Let’s concentrate on `next_states` method. Our first optimization is that if we have just 1 minute left there is no point at building new robot, because we will have no more time when it is ready.

Second case is if we have 2 minutes left and can build geode robot then that’s the only move. If we build another robot we won’t have more geode collected anyway.

In other cases, if we can build geode robot we should just do this move and do not consider building other robots. If we cannot build geode right now, we explore next states where we build different robot in each.

Another optimization is that it is not worth to explore states where we cannot build a robot. For example, if we are at 23 minutes left and need to wait 2 minutes to get another robot, there is no point to explore state with 22 minutes left. We should just jump into the states where we can actually build new robot.
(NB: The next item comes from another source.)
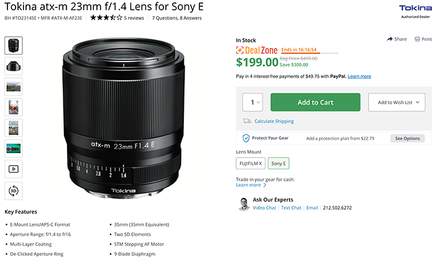This screenshot has width=435, height=259.
Task: Open the 5 reviews link
Action: [x=134, y=18]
Since we can only build one robot in the given minute there is no point in getting more robots of particular resource than the max we can spent in the round. Consider blueprint 1 from the example, ore-collecting robot costs 4 ore units, other robots cost 2 or 3 ore units. So the most ore you can spend is 4 units. There is no point in getting more ore-collecting robots. We have `max_resource` method to calculate max we can spend for given resources. This can limit number of states to explore.

Obviously we should not explore states that have no minutes left. We have `time_to_build` method to give us information how many minutes we need to wait for a given robot to be ready. It is a time to collect necessary resources plus one minute to build it.
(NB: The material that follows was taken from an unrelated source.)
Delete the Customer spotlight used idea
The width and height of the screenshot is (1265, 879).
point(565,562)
There are more ways to optimize inside our `solve` method.

First, we can cache the results of `solve` method using our state as cache key (minutes left, available resources, available robots).

We can use `max_possible_geodes` method to calculate the max theoretical number of geode we can collect if we will have resources to build one geode robot at each minute. It is basically an arithmetic series. We get our first geode-collecting robot and we collect one geode. We build another robot and collect 2 units next minute. Then we collect 3 units, 4 units and so on. This is true when you have resources to build geode robot each minute. But if you considering a state and there is only 3 minutes left. In such case you can collect max 6 geode units. If you already found another solution that has 7 geode, there is no point in exploring this one.

And the last thing in the code is variable `@first_geode_robot_at_minutes_left`. It is similar to the previous one. We store the lowest minute when we can get geode robot. If we considering another state where we don’t have geode robot yet and it has higher minute then again there is no point in exploring this state, because we will get less geode units. I am not sure if keeping those both optimizations actually makes sense, because they may duplicate each other.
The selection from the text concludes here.